Executive Education Finance Your Studies Events Research

It takes a village to raise an MBA

Ever since she scored the highest marks in matric at her school in rural Limpopo in far northern South Africa, Vongani Masondo has always been an achiever. Now the Lead Legal Counsel for Legislation and Financial Sector Law at the South African Reserve Bank, she reflects on how her MBA journey at Henley Business School Africa has helped her on her way and how she hopes to use the knowledge she’s gained to serve the country and help others run their companies better.

Growing up in the village of Ka-Xikundu near Punda Maria gate (Kruger National Park) in the remote Limpopo Province of South Africa, meant that Vongani Masondo spent the first few years of school walking for kilometres to get to school and learning under a tree in the open air. When it rained, she and her fellow learners would find shelter with older children in higher grades who had a classroom. While there may not have been much in terms of resources and material wealth, Vongani remembers her childhood as being very happy years.

“We may not have had transport to school, but we had a community in which all children were your friends and all adults were your parents. Everywhere was safe to play and there was enough food to eat. The village perspective was all we had and it was so much, it illustrated the principle of ubuntu, where I am because you are,” recalls Vongani.

Interestingly enough, she says studying at Henley Business School Africa was in many ways similar as there was the same sense of community and shared support.

“When I studied with Henley, I saw again that it takes a village to achieve something, in my case, the MBA,” she laughs, describing how she and fellow students were divided into learning teams who worked together on class activities, as well as supporting and motivating each other with assignments and exams.

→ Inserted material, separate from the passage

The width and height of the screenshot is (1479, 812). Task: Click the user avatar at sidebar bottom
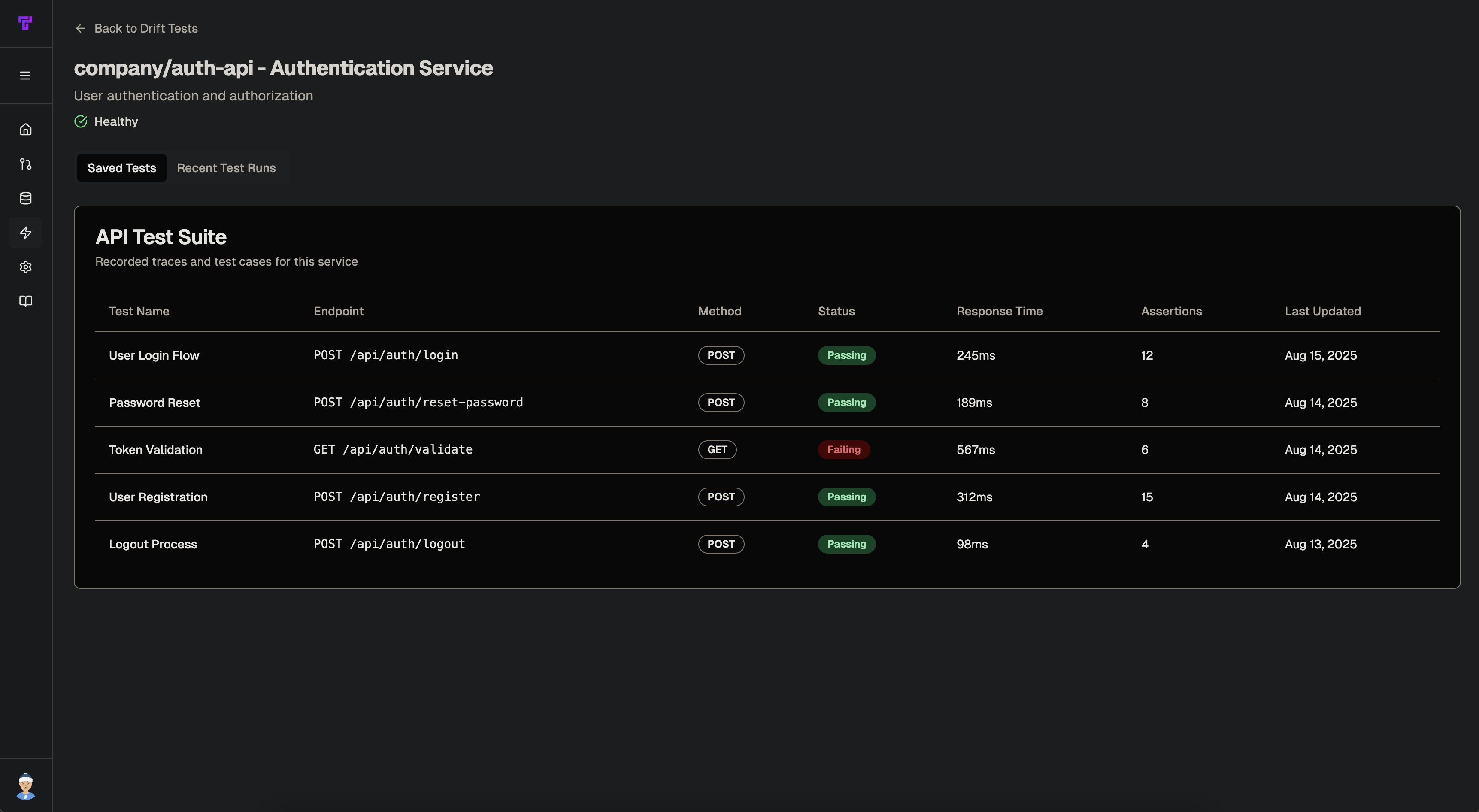pos(26,787)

She had decided to enrol for the MBA, even though she already had three law degrees and an excellent position as Lead Legal Counsel for Legislation and Financial Sector Law at the South African Reserve Bank, because she felt there were limits to her knowledge of how businesses are run and managed particularly from a financial perspective. “I generally wanted to improve my knowledge of business as well as build on my leadership skills. I wanted to have the confidence to deal with any organisation or corporation and be in a position to understand all aspects of those businesses.”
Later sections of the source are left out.